En consecuencia, el fondeo de los bancos europeos tropieza con
obstáculos, cuando se secan los préstamos de corto plazo de Estados
Unidos (20% de los fondos del money market americanos eran deuda
bancaria europea), cuando los ahorros declinan por la crisis y cuando
los activos bancarios se ahogan en deudas de las naciones periféricas.
En 2010, la exposición de los bancos europeos con los llamados PIIGS
(Portugal, Irlanda, Italia, Grecia, España) se estimó en más de un
millón de millones de euros.
Temporalmente la crisis pudo contenerse con recursos fiscales mediante
la nacionalización de algunas instituciones (Northern Rock, Inglaterra,
Bankia, España), mediante inyecciones limitadas de recursos públicos
(España, Suiza, Alemania) o con la absorción pública de activos tóxicos
(Irlanda) y después mediante la acción del Banco Central Europeo a
través del LTRO (Long Term Refinancing Operation) que a corto plazo
sustituyó fuentes clausuradas de fondeo bancario, aunque crease otro
round de engrosamiento de bonos gubernamentales en los activos de las
instituciones financieras. Sea como sea, también aquí las deudas
privadas -aunque bajen poco- se transforman lentamente en deudas
públicas a cargo de los presupuestos de los gobiernos.

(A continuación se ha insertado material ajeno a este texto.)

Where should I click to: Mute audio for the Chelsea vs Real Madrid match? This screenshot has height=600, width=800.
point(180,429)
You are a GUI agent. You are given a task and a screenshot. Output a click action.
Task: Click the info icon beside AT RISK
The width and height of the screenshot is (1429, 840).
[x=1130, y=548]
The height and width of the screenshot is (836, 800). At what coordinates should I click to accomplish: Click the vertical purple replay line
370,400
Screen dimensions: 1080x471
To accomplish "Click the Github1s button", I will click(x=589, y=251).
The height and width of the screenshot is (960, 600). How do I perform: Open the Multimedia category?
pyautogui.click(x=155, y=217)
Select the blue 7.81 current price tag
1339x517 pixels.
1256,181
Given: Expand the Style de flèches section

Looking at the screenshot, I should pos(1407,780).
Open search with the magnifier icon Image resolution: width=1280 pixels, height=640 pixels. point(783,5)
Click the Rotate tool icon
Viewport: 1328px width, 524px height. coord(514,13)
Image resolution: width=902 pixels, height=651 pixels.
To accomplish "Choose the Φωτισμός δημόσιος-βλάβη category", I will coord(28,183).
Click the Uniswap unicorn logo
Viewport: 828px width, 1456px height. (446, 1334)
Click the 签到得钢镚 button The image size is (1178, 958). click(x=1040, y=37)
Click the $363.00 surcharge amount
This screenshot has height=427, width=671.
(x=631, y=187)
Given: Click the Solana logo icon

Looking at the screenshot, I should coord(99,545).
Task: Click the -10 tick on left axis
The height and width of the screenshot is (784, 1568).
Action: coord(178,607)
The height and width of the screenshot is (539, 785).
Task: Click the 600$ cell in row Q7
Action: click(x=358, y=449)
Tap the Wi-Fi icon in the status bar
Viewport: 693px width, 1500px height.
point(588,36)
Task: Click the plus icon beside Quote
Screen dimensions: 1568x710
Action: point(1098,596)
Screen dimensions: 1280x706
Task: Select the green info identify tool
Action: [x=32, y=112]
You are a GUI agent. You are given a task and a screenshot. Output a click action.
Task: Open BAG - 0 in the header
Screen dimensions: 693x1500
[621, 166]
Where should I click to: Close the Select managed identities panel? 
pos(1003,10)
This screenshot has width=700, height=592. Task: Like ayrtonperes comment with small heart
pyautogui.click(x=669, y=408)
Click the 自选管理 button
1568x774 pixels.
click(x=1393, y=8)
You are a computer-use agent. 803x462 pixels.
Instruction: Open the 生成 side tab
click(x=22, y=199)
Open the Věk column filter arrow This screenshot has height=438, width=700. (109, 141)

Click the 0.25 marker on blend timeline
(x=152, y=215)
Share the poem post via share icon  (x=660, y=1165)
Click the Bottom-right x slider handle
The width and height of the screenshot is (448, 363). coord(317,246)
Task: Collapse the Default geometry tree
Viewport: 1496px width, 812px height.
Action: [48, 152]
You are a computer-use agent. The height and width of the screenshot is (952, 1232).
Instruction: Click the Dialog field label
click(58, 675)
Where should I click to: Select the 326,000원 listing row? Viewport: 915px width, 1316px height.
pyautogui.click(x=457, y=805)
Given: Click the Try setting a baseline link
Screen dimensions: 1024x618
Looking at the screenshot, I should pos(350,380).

Con un armazón institucional incompleto y frente a la cortedad de los
recursos públicos nacionales para salvar a los bancos al estilo
norteamericano, Europa eligió un camino algo distinto, el de la
austeridad. La depresión inducida reduce las importaciones y la
necesidad consecuente de endeudarse de los países deficitarios, mientras
la reducción de salarios acrecienta la competitividad externa. Efectos
semejantes se asocian al recorte brutal de los gastos públicos. Al final
de cuentas, también aquí la sociedad paga los platos rotos -por la
triple vía de absorber deudas, de ingresos menguados y de desempleo-,
mientras los gobiernos respaldan a las instituciones financieras,
cargándoles poco de los costos.
La crisis bancaria europea persiste y no deriva del despilfarro de los
gobiernos, aunque se le use como justificativo ideológico de la
austeridad, sino de las características del modelo económico
comunitario. La crisis bancaria norteamericana está parcialmente
resuelta. Entre ambas han creado la paradoja de vivir en un mundo de
liquidez superabundante y severa cortedad del crédito a la producción y a
la inversión, esto es, al crecimiento con empleo. Claramente prevalecen
intereses económicos sobre valores sociales y democráticos.